Wednesday, June 2, 2010

Upcycling an old sweater into a shawl

I finally got around to doing something with the recycled yarn from my first thrift store sweater unraveling event.

The unravelling yielded a huge amount of apple green fingering weight yarn.  Some of the yarn was sacrificed for the ill-fated Brickyard Bag (and Race fans - in case you missed it - that certain race car driver with the movie star wife for whom the bag was being designed - actually won the Indy 500 this year!  Just think of the exposure if I actually could have gotten that darn design to work :})

OK - back to reality.  I wanted to use the yarn to try out some different types of shawl constructions - top down, bottom up, side to side - but couldn't really see getting a lot of wear out of apple green wool shawls, or see them being lovingly received as gifts.  So some over dying was in order.  This was my first attempt - and I made a serendipitous mistake.  I used Wilton's food coloring (the kind made for serious cake decorating) in the Delphinium Blue shade.  I had four skeins, roughly the same size, to dye, so I tried to keep the amounts of dye consistent in each batch.  I  heated the dye bath and yarn on stove to just come to a boil and then turned it off and let it cool, as all the color had been absorbed.  When I rinsed it, I realized that I did not get a consistent color across the skein; instead it was variegated with blue, teal, purple, with little splashes of magenta - like magic!  The second skein was just a little lighter- more yarn I think, but I got the same variegation.  By third batch I figured out that some of the icing colorant was sinking to the bottom of the pot and not mixing, causing the variegation.  My own version of kettle dyeing.

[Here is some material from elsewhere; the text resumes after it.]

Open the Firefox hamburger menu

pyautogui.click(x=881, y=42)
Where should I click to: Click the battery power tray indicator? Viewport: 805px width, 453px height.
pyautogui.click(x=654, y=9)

This is my first shawl from the wool - it's knit from the Emily Shawl pattern by Mandy Moore from Knitscene Winter/Spring 2010.  Emily Shawl.  This was a very interesting pattern because of the side to side construction technique.  The pattern is well written, works up quickly, and was a fun knit.    


  1. That is awesome! I did that on accident once, too. I was using koolaid to dye some yarn yellow. When I pulled it out, it was slightly varigated dark spots, light spots. I looked at the liquid and, just like you said, undesolved koolaid. Kool!
    But yours is way more beautiful, with the green under color. I love the shawl you made with it, too. A perfect use for a perfect yarn.
    Not bad for a recycled sweater and Wiltons food coloring! :)

  2. Hi, I enjoyed your blog and agree about apple green! Your dye job came out really beautiful and unlike most of my mistakes is probably even prettier than the solid would have been. I have a question if you don't mind, I am knitting the emily shawl and this is my first lace project it is also my first shawl and I have never used a chart before. I know the shawl is knit side to side so where are the decreases? Is there something I am missing? I am getting to the end of the 6 times doing chart c and don't know what to do next, I can't find anything that tells me what to do! Please help! Thank you

  3. Hi - thanks for kind words about the blog. The Emily shawl is not constructed like a traditional shawl. It is a triangle knit from the point on one side to the long edge on the other side. Blocking will bring it into shape. So there are no decreases at the end. Just increases till it's the right length. So you are doing fine and are just about finished!. Just bind off loosely, and block it into the shape of a shawl. I had to blck mine fairly severely - don't be afraid to do that with lace to get all the holes to open up. consider posting a picture over on You will be able to see pictures and comments of other people who have enjoyed Emily as well. If you have other questions - feel free to email me (see contact) if that is easier. Happy knitting! Sarah B

  4. Oh my goodness thank you so so much for your help, usually I get halfway done with something and realize I have done something horribly wrong and have to redo it. Your quick reply was so nice too as I was freaking out after all this hard work and 3 do overs. I will definitely post it on ravelry if it comes out nicely and will let you know. I hope mine is half as nice as yours as I want to give it to someone who has been very sweet to me! Once again thank you for helping a panicky semi-new knitter!

  5. Glad I could help - I have certainly been in that same panic spot! I'm sure that your shawl is going to be just beautiful and your friend will treasure it.